Jean-Paul Sartre (1905-1980), dans Qu’est-ce que la littérature ? (1947), affirme que la parole engage toujours celui qui parle. Sa théorie de la littérature engagée fait de l’écrivain un acteur responsable : séduire par les mots n’a de sens que si cela révèle la vérité et ouvre à la liberté.

Albert Camus (1913-1960), dans L’Homme révolté (1951), insiste sur la double face de la parole de révolte : elle peut unir autour de la justice, mais aussi dégénérer en slogans meurtriers. Sa prose claire illustre une séduction verbale fidèle à l’exigence de vérité.

En prolongement, le discours de Simone Veil (1974) à l’Assemblée nationale, défendant la légalisation de l’avortement, incarne une parole publique au service de la démocratie. Par sa dignité et sa sincérité, il illustre ce que l’on peut appeler une « parole politique éthique » : séduire non par flatterie, mais par la vérité et le courage.

À retenir

Rousseau critique la séduction trompeuse du langage. Arendt, Sartre et Camus rappellent que la responsabilité des mots est un fondement de la démocratie. Simone Veil illustre un prolongement moderne : la parole politique comme instrument éthique.

La rhétorique comme apprentissage

L’histoire de l’éthique de la parole se reflète aussi dans les pratiques scolaires, hier comme aujourd’hui. Dès l’Antiquité, l’éducation rhétorique formait les élèves à analyser les discours célèbres, à imiter les grands orateurs et à débattre.

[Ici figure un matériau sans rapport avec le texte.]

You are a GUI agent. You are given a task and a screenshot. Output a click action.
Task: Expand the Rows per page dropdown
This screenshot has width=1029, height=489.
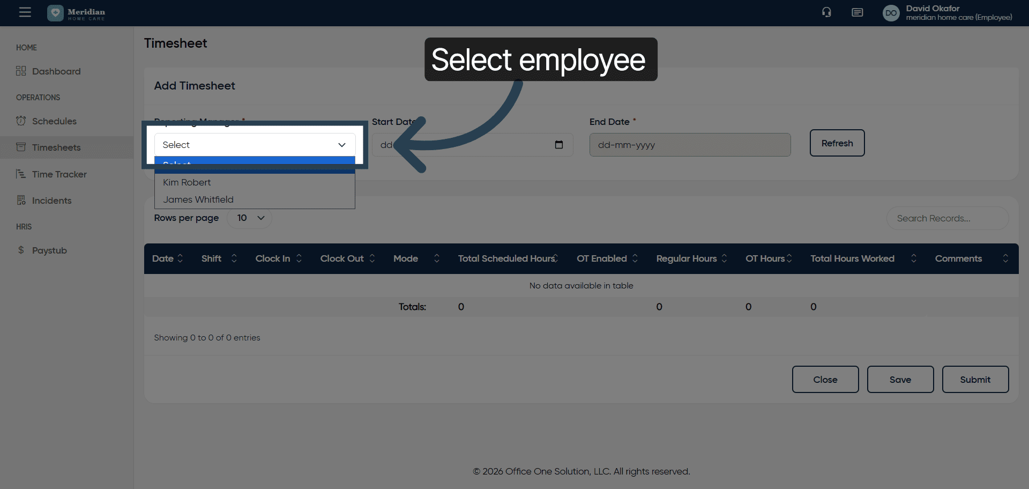click(x=249, y=218)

Cette tradition se poursuit dans l’enseignement moderne, où l’on étudie les stratégies oratoires, où l’on pratique l’analyse de textes, la composition d’arguments et le débat. Apprendre la rhétorique, c’est apprendre à user des séductions de la parole avec responsabilité, en distinguant ce qui éclaire de ce qui manipule.

À retenir

La rhétorique n’est pas seulement une tradition ancienne : elle s’enseigne encore aujourd’hui. Analyser, débattre et imiter les grands orateurs permet d’apprendre à séduire par les mots sans manipuler.

Conclusion

Depuis l’Antiquité, l’éthique de la parole oppose la séduction trompeuse des sophistes à une parole guidée par la vérité et le bien. De Platon et Aristote à Cicéron, d’Augustin et Thomas d’Aquin à Pascal, Bossuet, Corneille, Racine et Molière, jusqu’à Rousseau, Arendt, Sartre et Camus, l’histoire des idées et des œuvres montre que séduire par les mots engage toujours une responsabilité.

Séduire est légitime s’il s’agit d’éclairer et d’unir. Mais dès que la parole masque, flatte ou manipule, elle devient immorale. L’éthique de la parole invite donc chacun à distinguer entre convaincre et tromper, et à exercer un jugement critique face aux séductions verbales, hier comme aujourd’hui.